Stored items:
*** Block opens ***

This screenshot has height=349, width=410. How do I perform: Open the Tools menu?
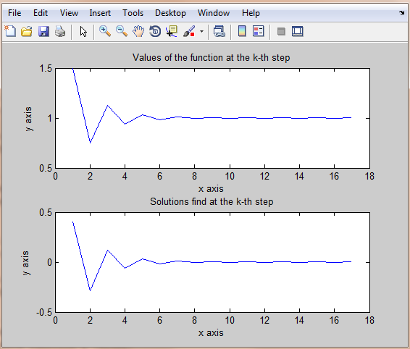pos(133,13)
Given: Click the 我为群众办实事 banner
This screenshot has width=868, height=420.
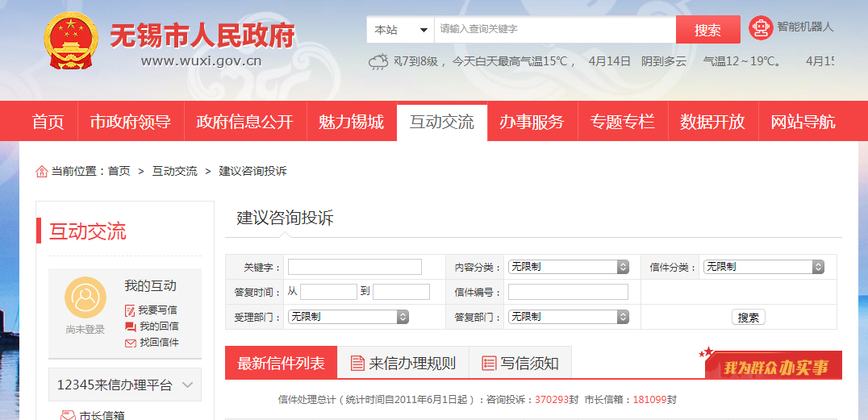Looking at the screenshot, I should coord(773,366).
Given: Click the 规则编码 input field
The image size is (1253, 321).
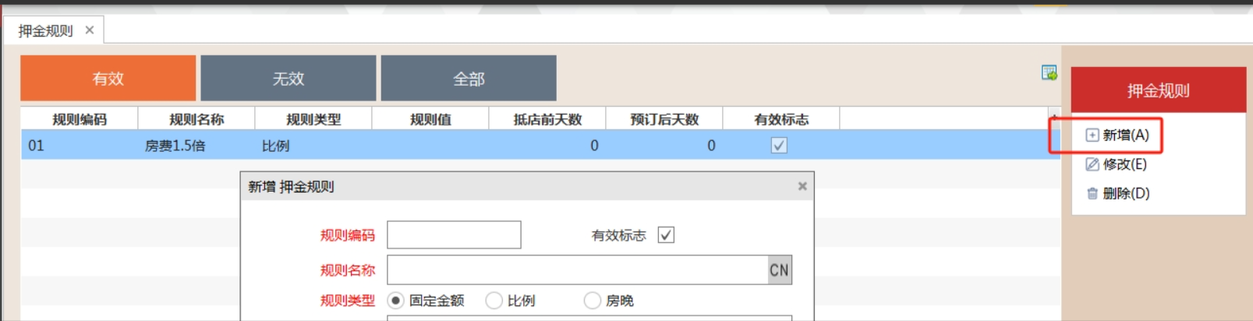Looking at the screenshot, I should 454,235.
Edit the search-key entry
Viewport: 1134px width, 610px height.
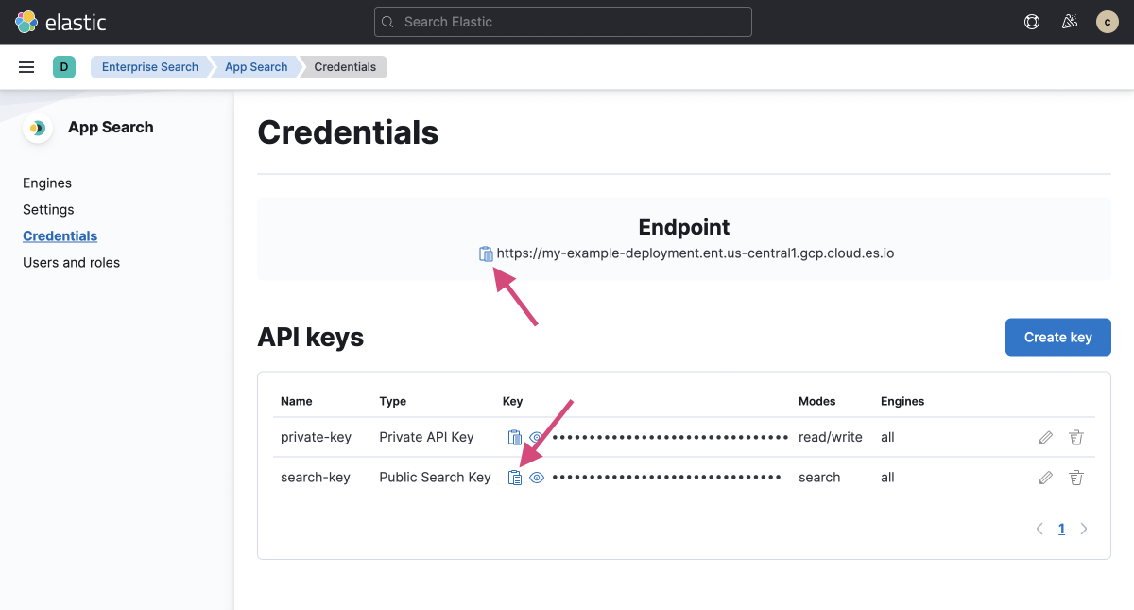[1045, 478]
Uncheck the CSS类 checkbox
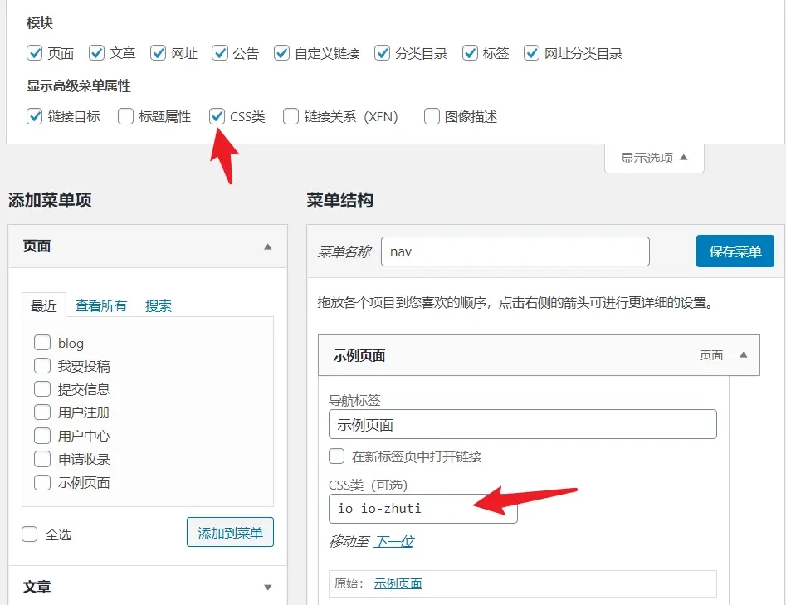The height and width of the screenshot is (605, 786). click(217, 116)
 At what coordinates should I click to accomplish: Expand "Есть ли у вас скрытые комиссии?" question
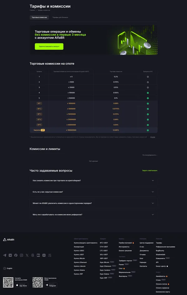(x=94, y=192)
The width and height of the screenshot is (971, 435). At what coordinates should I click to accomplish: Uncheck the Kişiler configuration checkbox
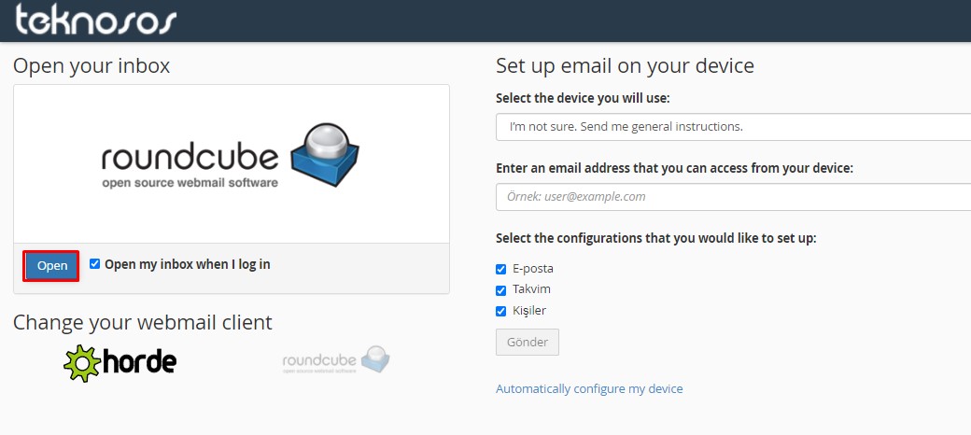coord(501,311)
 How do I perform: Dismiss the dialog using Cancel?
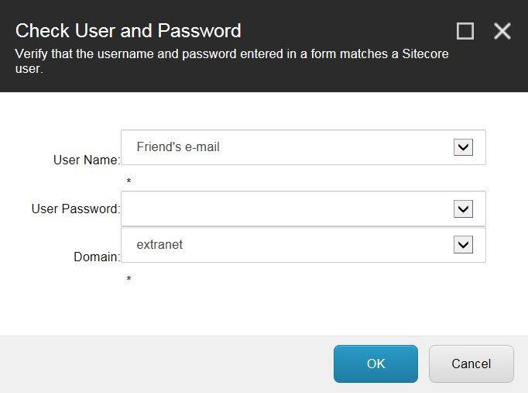471,364
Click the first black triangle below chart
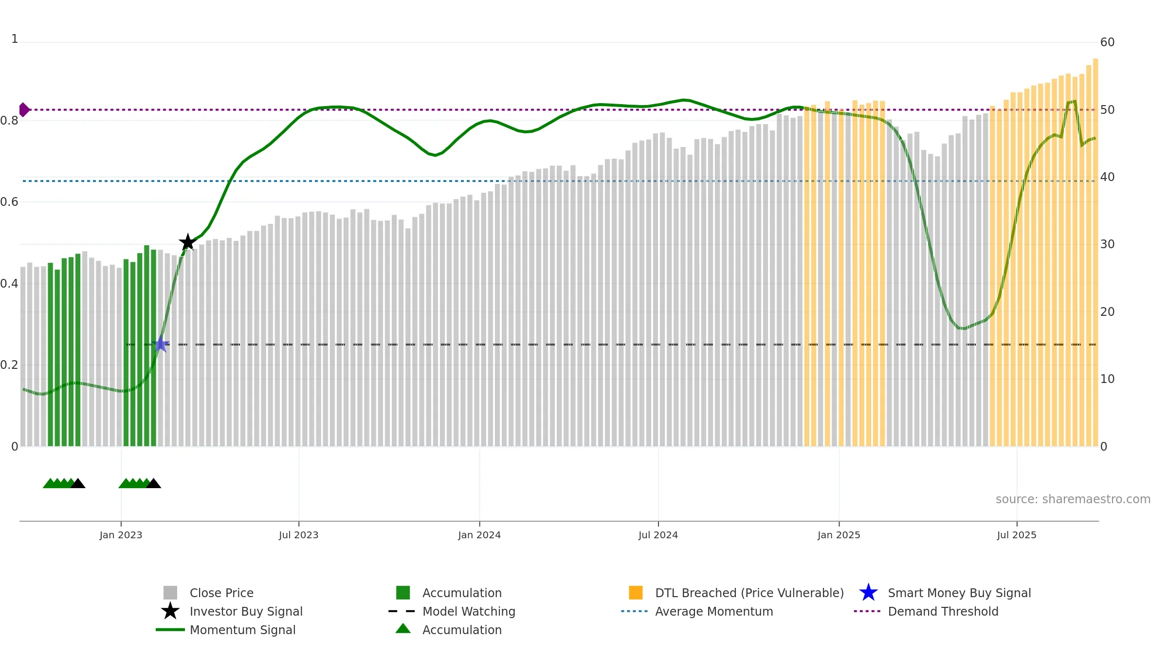The width and height of the screenshot is (1168, 657). pyautogui.click(x=78, y=483)
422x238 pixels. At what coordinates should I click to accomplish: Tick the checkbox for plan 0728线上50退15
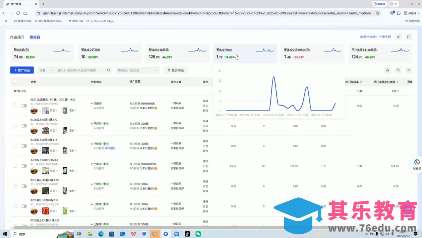click(x=15, y=166)
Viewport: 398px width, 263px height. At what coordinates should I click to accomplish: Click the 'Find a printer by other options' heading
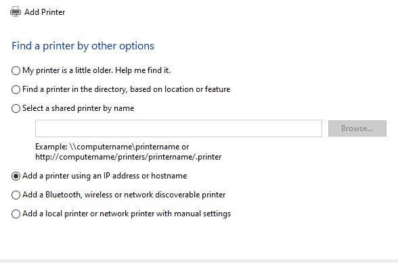(x=83, y=46)
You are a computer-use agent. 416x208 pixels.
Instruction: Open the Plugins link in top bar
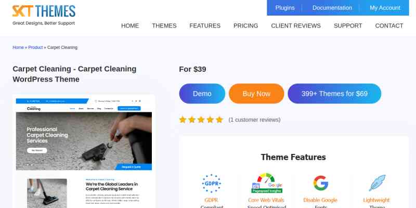pyautogui.click(x=285, y=8)
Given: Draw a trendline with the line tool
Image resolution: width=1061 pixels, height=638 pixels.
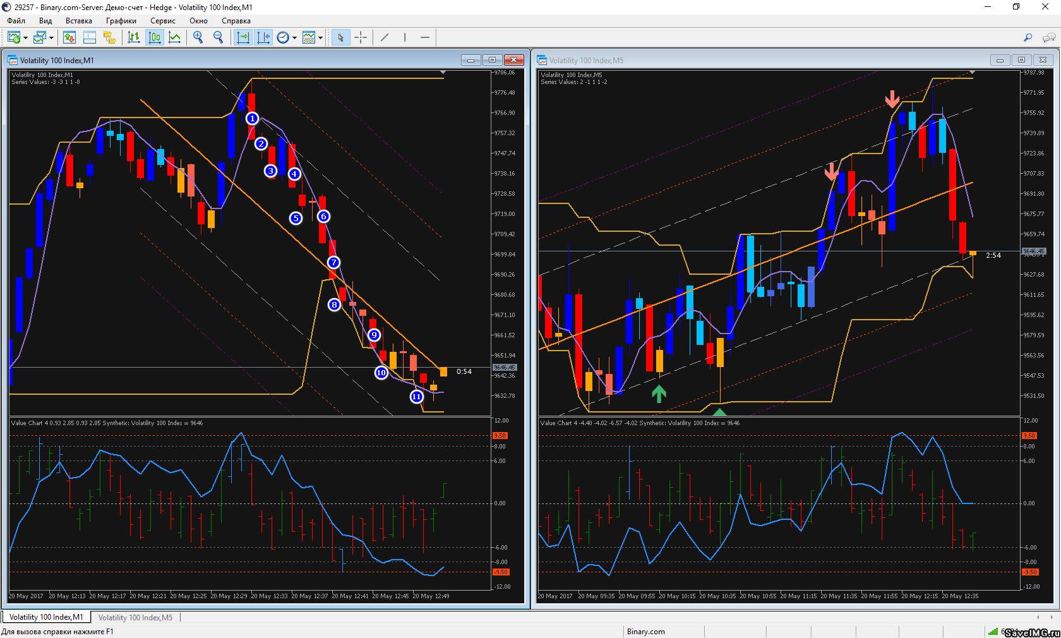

*** Block closes ***

→ **Work instructions**
Could you reproduce the entries verbatim, leaving out all pictures?

→ **Output for this exercise**
This screenshot has height=349, width=410. How do I perform: Open the Tools menu?
pos(133,13)
Given: Click the 我为群众办实事 banner
This screenshot has width=868, height=420.
Looking at the screenshot, I should coord(773,366).
Given: Click the 规则编码 input field
The image size is (1253, 321).
Looking at the screenshot, I should 454,235.
Edit the search-key entry
Viewport: 1134px width, 610px height.
[1045, 478]
Uncheck the CSS类 checkbox
The height and width of the screenshot is (605, 786). click(217, 116)
 At what coordinates should I click to accomplish: Expand "Есть ли у вас скрытые комиссии?" question
(x=94, y=192)
The width and height of the screenshot is (971, 435). At what coordinates should I click to accomplish: Uncheck the Kişiler configuration checkbox
coord(501,311)
 How do I perform: Dismiss the dialog using Cancel?
471,364
Click the first black triangle below chart
The width and height of the screenshot is (1168, 657). pyautogui.click(x=78, y=483)
422x238 pixels. At what coordinates should I click to accomplish: Tick the checkbox for plan 0728线上50退15
click(x=15, y=166)
Viewport: 398px width, 263px height. At what coordinates should I click to accomplish: Click the 'Find a printer by other options' heading
(x=83, y=46)
You are a computer-use agent. 416x208 pixels.
Instruction: Open the Plugins link in top bar
pyautogui.click(x=285, y=8)
Given: Draw a trendline with the line tool
Image resolution: width=1061 pixels, height=638 pixels.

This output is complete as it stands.